Warnstreiks des Luftsicherheitspersonals sind unverhältnismäßig

22. Juni 2012 | Themenbereich: Security | Drucken

Die  Warnstreiks von ca. 200 privaten Luftsicherheitskontrollkräften an den Flughäfen Bremen, Düsseldorf, Frankfurt, Hamburg und Hannover sind unverhältnismäßig und zum jetzigen Zeitpunkt nicht nachvollziehbar. Mit Unverständnis reagierte Dr. Harald Olschok, Hauptgeschäftsführer des Bundesverbandes der Sicherheitswirtschaft (BDSW), auf die Warnstreiks der Gewerkschaft ver.di. „Es ist für uns nicht nachvollziehbar, warum ver.di bereits nach der zweiten Verhandlungsrunde zum Abschluss eines bundesweiten Mantelrahmentarifvertrags für die 15.000 Beschäftigten an den Flughäfen zu solch drastischen Maßnahmen greift“, so Olschok. Dies habe den Flugbetrieb nicht unerheblich beeinträchtigt. Dafür hätten die Bundespolizei, Airlines, Flughäfen und vor allem die Passagiere keinerlei Verständnis.

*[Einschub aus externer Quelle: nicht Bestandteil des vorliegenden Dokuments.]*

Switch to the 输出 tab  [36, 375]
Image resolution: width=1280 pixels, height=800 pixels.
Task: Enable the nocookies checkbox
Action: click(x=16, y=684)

Es gehe bei der Tarifauseinandersetzung, so Olschok, nicht um Löhne, diese sind in den Ländertarifen festgelegt und sind die bei weitem höchsten im Sicherheitsgewerbe. Gestritten wird um den Neuabschluss eines Manteltarifvertrages, der die allgemeinen Arbeitsbedingungen festlegt. Mit den Verhandlungen zum Abschluss eines bundesweiten Manteltarifvertrages gehen wir einen „historischen“ Weg. Erstmalig sitzen alle Unternehmen, die Sicherheitsaufgaben nach dem Luftsicherheitsgesetz auf den deutschen Verkehrsflughäfen wahrnehmen, an einem Tisch.

Gemeinsam mit diesen Unternehmen, die nicht Mitglied im Arbeitgeberverband BDSW sind, wird ein gemeinsamer Tarifvertrag verhandelt. „Das zeige überdeutlich, wie wichtig dem BDSW und seinen Mitgliedsunternehmen marktgerechte Löhne und gute Arbeitsbedingungen für die Sicherheitsbeschäftigten an Verkehrsflughäfen seien, die eine überaus wichtige Funktion für die Sicherheit des Luftverkehrs hätten“, so Olschok.

Ver.di habe fast zwei Jahre gebraucht, um eine gemeinsame Tarifkommission der Beschäftigten zu bilden. Dieses „Organisationsversagen“ versuche ver.di durch die ungerechtfertigten Warnstreiks zu kaschieren, so Olschok. Er forderte die Gewerkschaft auf, nicht „unschuldige Passagiere“ auf ihrem wohlverdienten Weg in den Urlaub zu schädigen, sondern mit konstruktiven Vorschlägen am 27. Juli 2012 in Berlin an den Verhandlungstisch zurück zu kehren. „Wir sind nach fast zweijährigen Verhandlungen im Interesse unserer Beschäftigten zu einem schnellen Abschluss bereit“, so Olschok abschließend.